The decision allows Donald King and his Dustin Inman Society to proceed.

"The cumulative allegations raise a plausible inference that, while SPLC had thoroughly investigated DIS over the years and concluded that it did not meet SPLC's definition of an anti-immigrant hate group, it had a 'high degree of awareness' that is designation of DIS as a hate group was probably false, or at the very least, that SPLC must have 'entertained serious doubts as to the truth of [its] publication," Watkins wrote.

SPLC publishes a list of hate groups on an annual basis and changed its tune on DIS, which was founded in 2005, in 2018.

"What did change is that on March 1, 2018, Defendant SPLC registered lobbyists to work against a pro-enforcement bill pending in the Georgia General Assembly," the suit says. Georgia is DIS's home state.
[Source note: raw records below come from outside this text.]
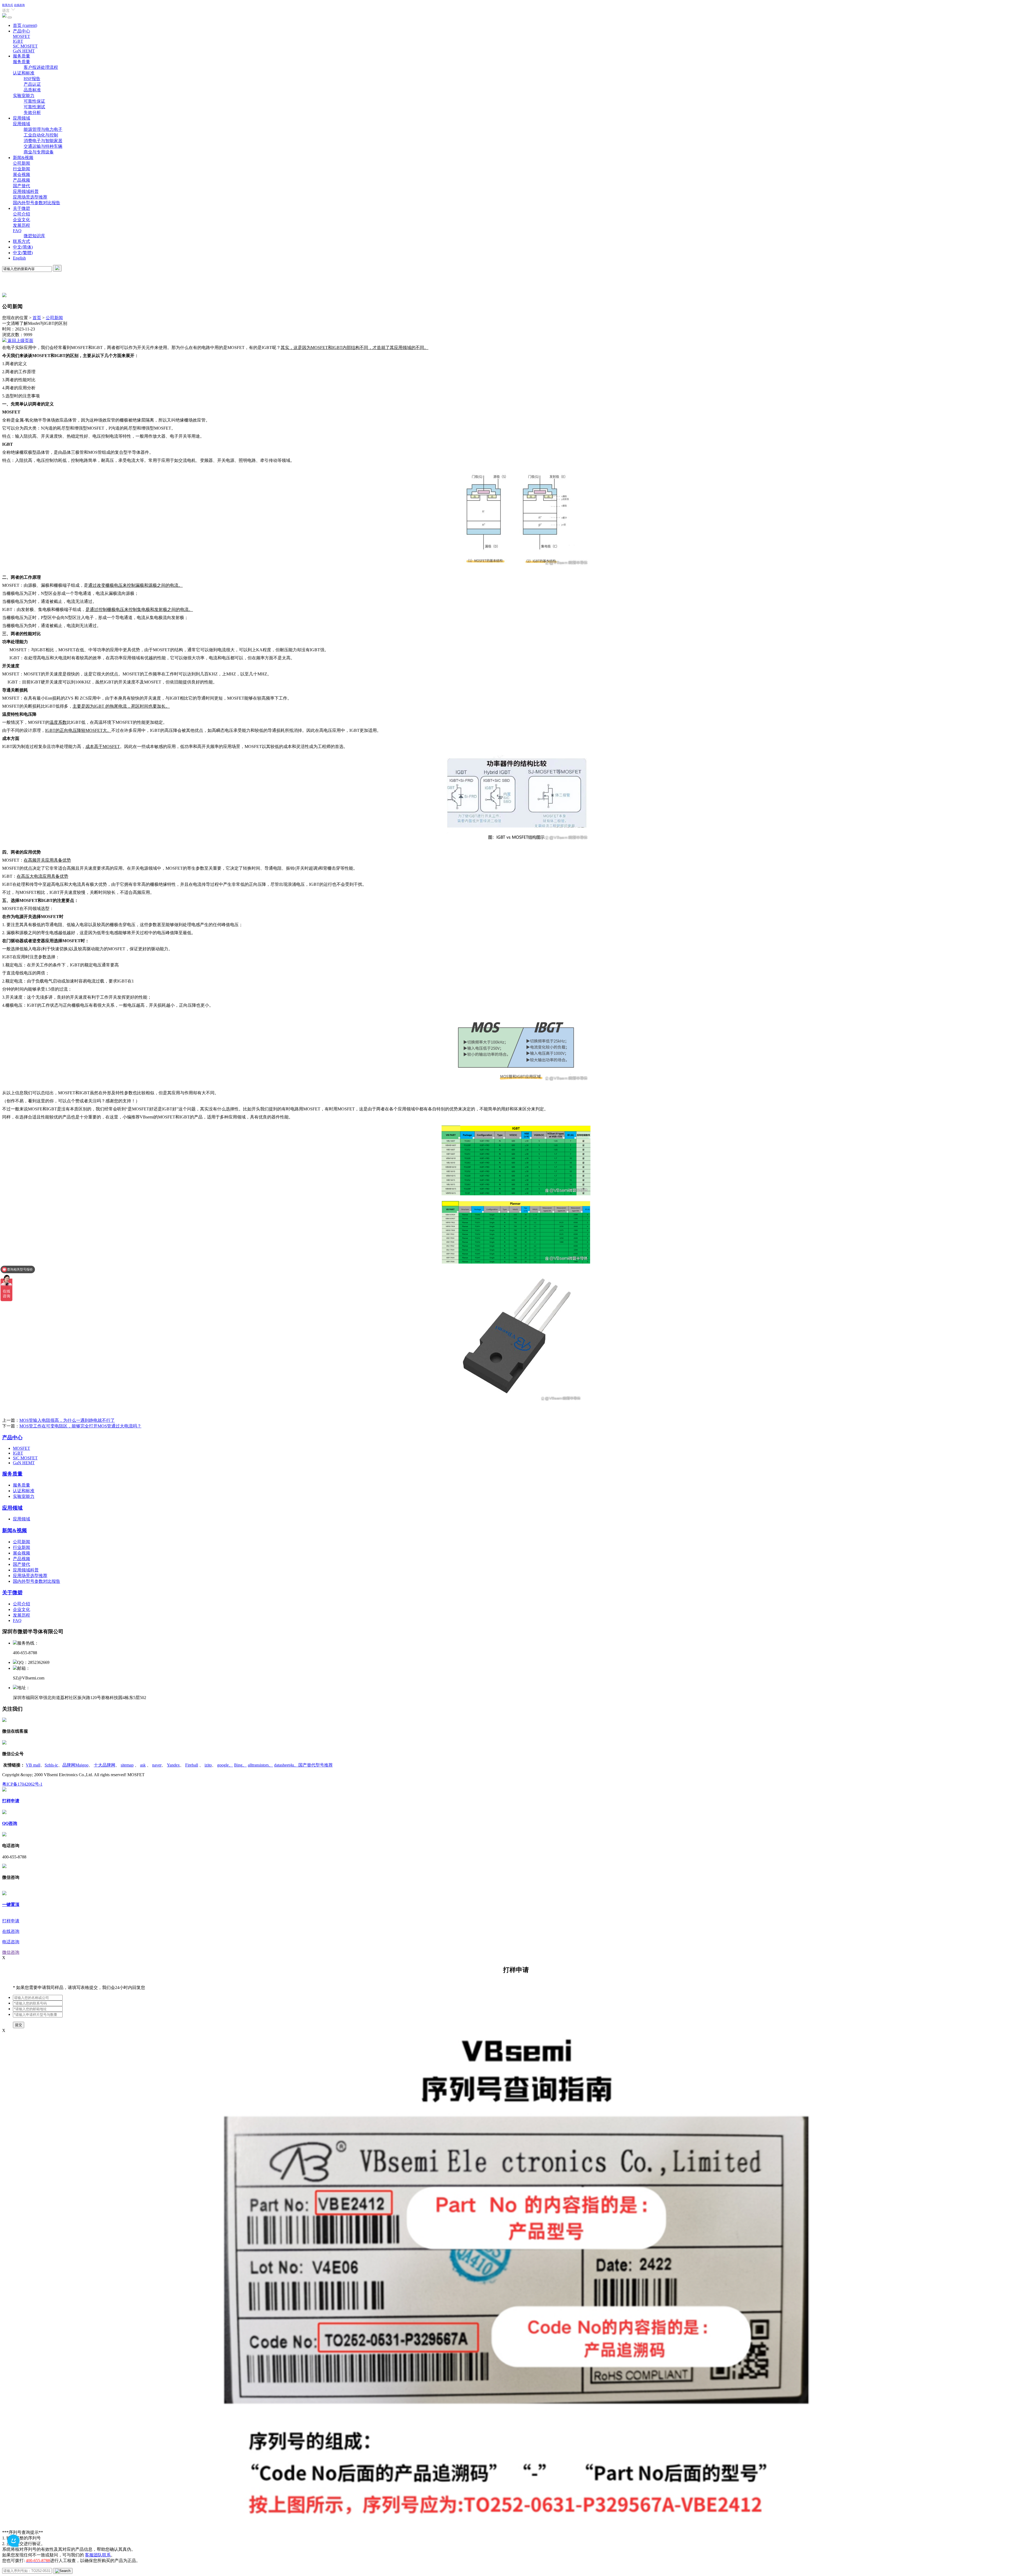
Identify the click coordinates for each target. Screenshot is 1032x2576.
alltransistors (260, 1765)
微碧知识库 (34, 235)
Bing (240, 1765)
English (19, 258)
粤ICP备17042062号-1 (22, 1784)
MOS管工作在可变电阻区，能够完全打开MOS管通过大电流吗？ (80, 1426)
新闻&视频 (23, 157)
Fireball (191, 1765)
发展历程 (21, 225)
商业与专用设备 (39, 152)
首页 (25, 25)
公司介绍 (21, 214)
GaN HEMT (24, 51)
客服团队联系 (98, 2555)
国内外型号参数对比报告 (36, 202)
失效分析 (32, 112)
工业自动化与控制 (41, 135)
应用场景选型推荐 (30, 197)
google (225, 1765)
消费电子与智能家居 (43, 140)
"While Defendant SPLC goes on to state that it does not place this classification on individuals, the published reports focus almost exclusively on allegations regarding Plaintiff King to support the designation as an 'anti-immigrant hate group,'" the suit adds.

"In none of the defamatory material published by Defendant SPLC does it allege that Plaintiff King or Plaintiff DIS maligned an entire class of people or at any time fit any part of the Defendant SPLC's own definition of 'anti-immigrant hate group.'"

Statements made by King and DIS were taken out of context, the suit says.